さらに、上記抗原を用いて哺乳類動物を免疫する工程を含む上記抗体の製造方法が本発明により提供される。
例1:8-ニトロcGMPのサクシニル化
MS (ESI, negative):計算値 C14H15N6O12P([M-H]-): 489.04、実測値489.74
1H-NMR (400MHz, DMSO-d6): δ: 2.50-2.67 (4H, m), 4.09 (1H, ddd, J= 4.6, 9.5 Hz), 4.27 (1H, t, J= 9.5 Hz), 4.49 (1H, m), 5.21 (1H, dd, J= 5.9, 9.5 Hz), 5.93 (1H, d, J= 5.9 Hz), 6.49(1H, s), 7.11(2H, br s), 11.4(1H,s)
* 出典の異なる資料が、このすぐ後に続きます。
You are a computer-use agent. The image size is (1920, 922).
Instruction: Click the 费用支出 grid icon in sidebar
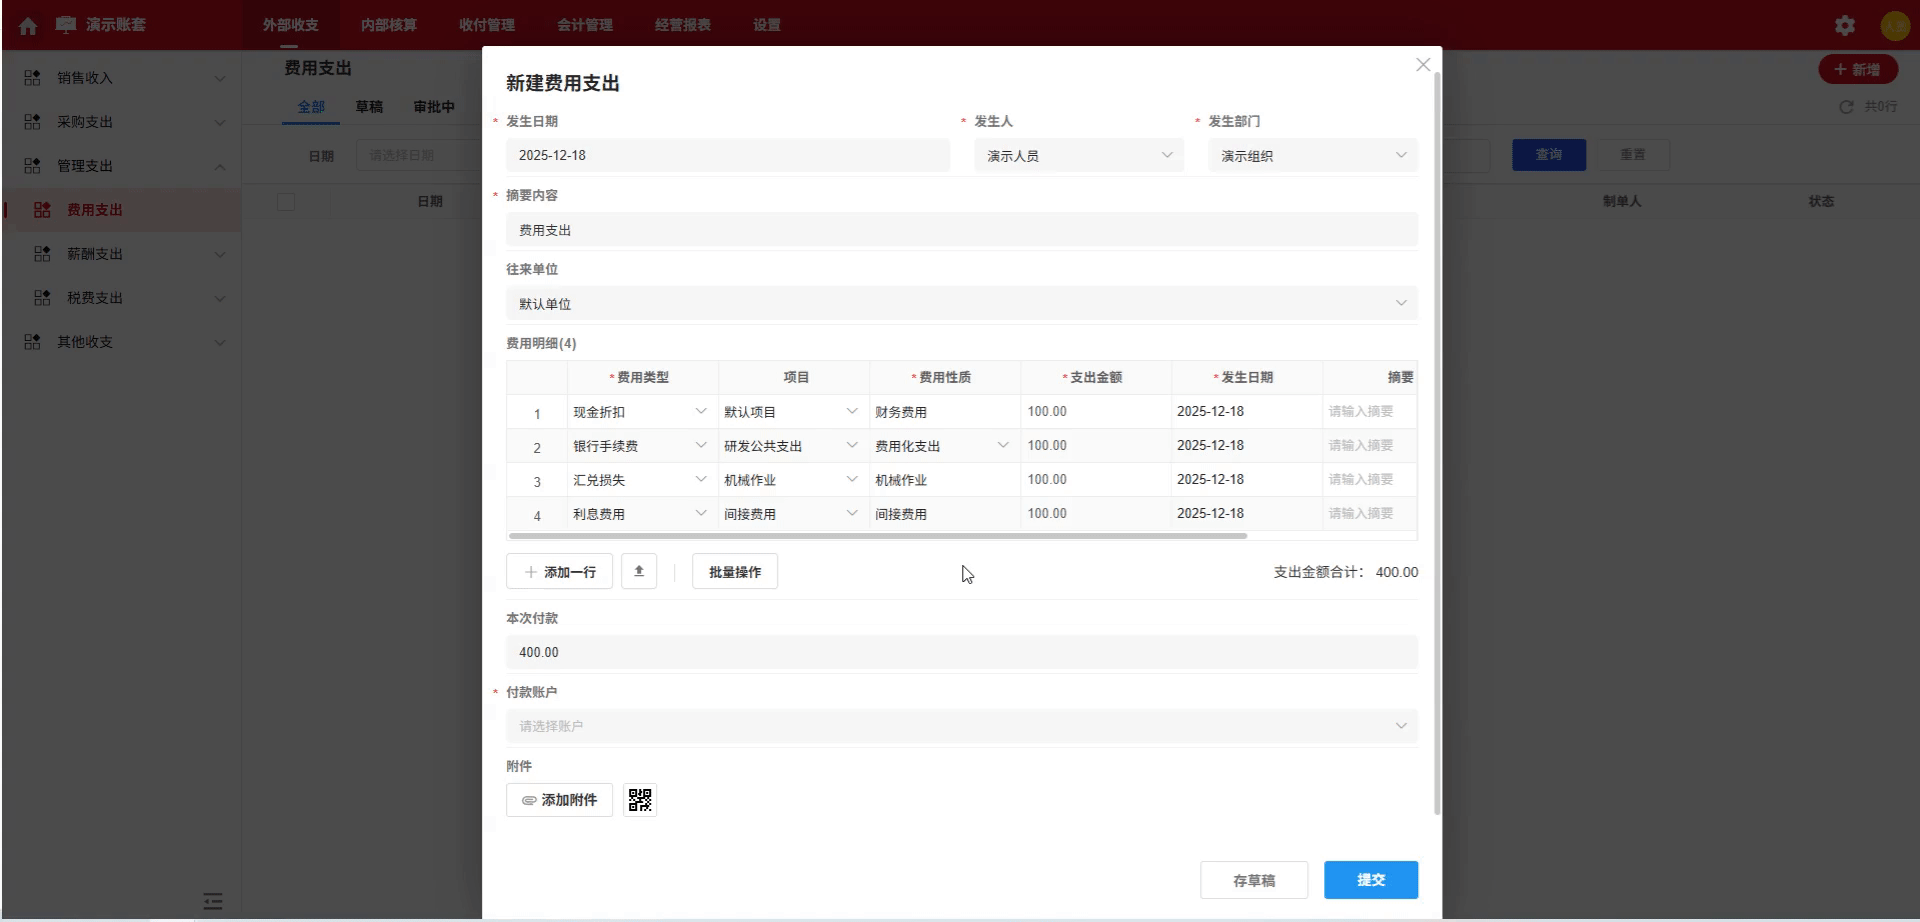click(41, 209)
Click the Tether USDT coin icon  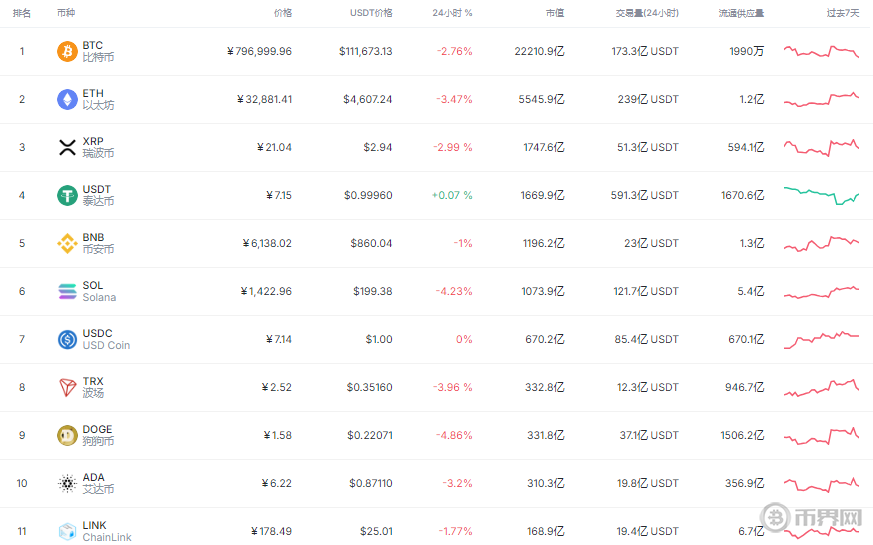click(67, 195)
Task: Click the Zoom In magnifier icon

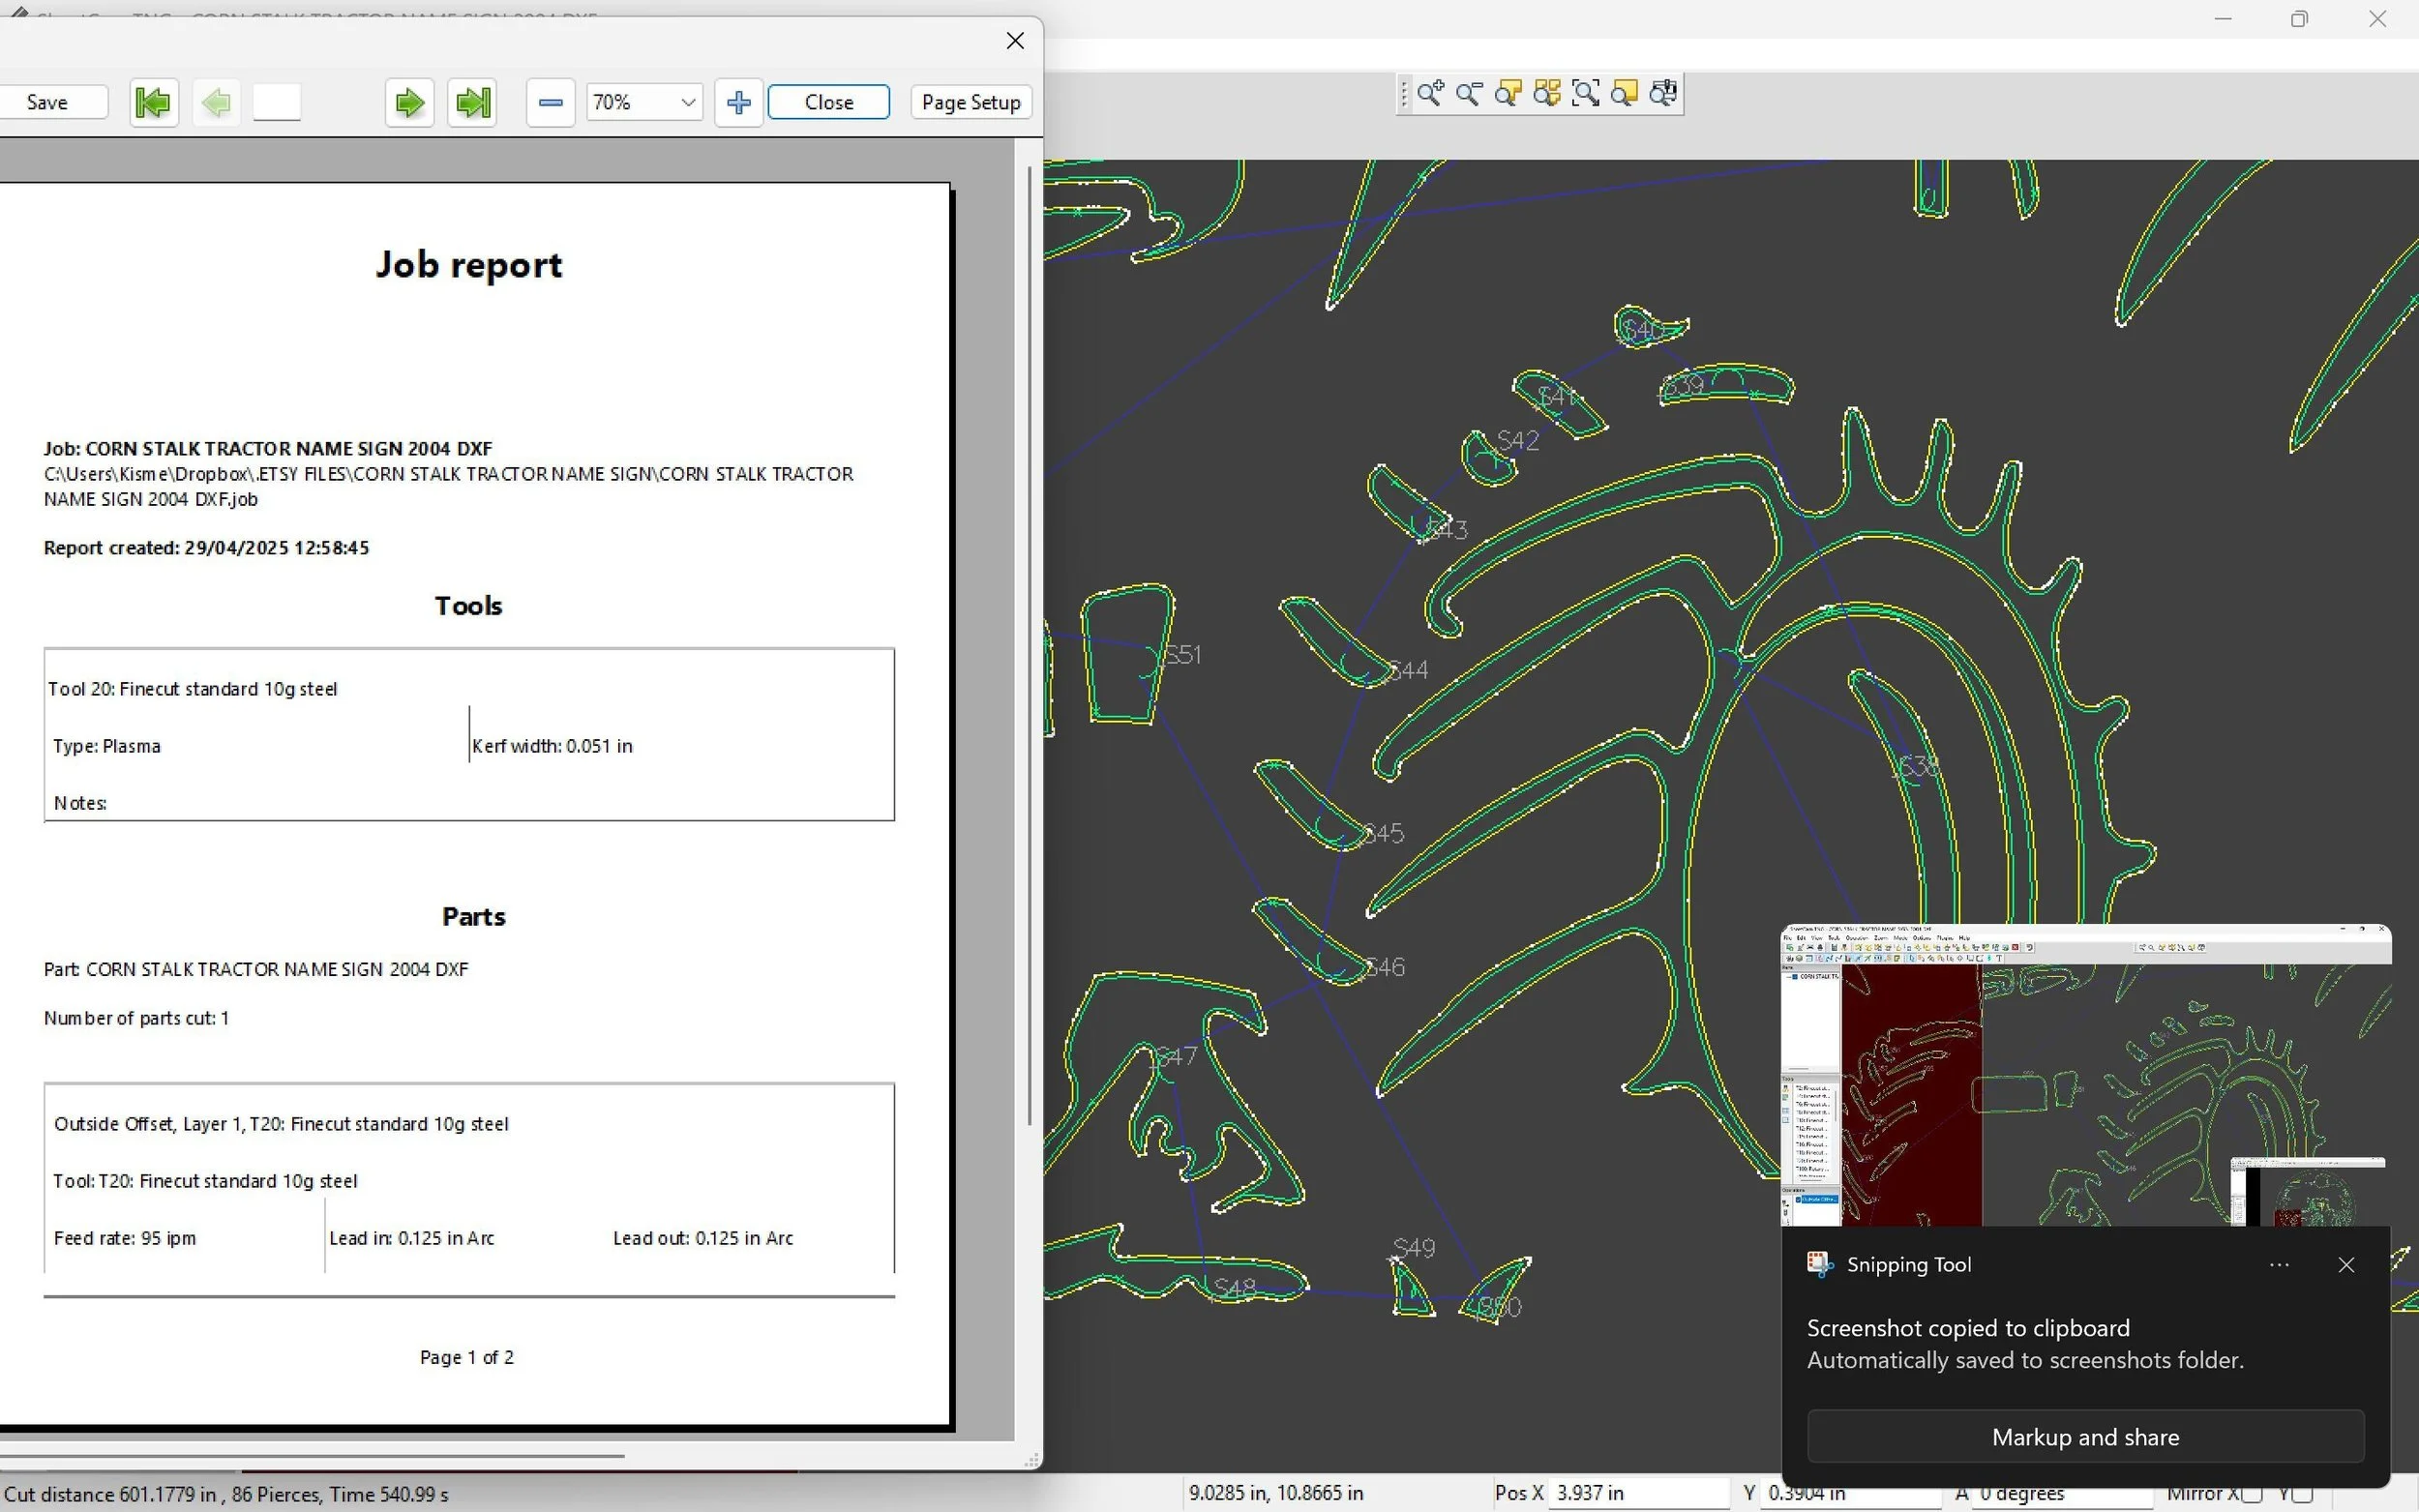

0.1 M 2-(n-モルホリノ)エタンスルホン酸(MES;同仁化学製)(pH 5.5)に溶解した 10 mg/ml ウシ血清アルブミン(BSA, Sigma社)及び4.7 mg/mlの2'-サクシニル-8-ニトロcGMPをそれぞれ300μl混合した溶液に10 mg/mlの1-エチル-3-(3-ジメチルアミノプロピル)カルボジイミド)(WSC;同仁化学製) 150μlを添加し、遮光して攪拌しながら室温で16時間反応後、15,000 ×g、4℃、10分間遠心し上清を回収した。回収した上清をPBSにて4℃で一晩透析を行った。得られた8-ニトロcGMP-BSAをBCA 法にて蛋白定量し、抗原とした。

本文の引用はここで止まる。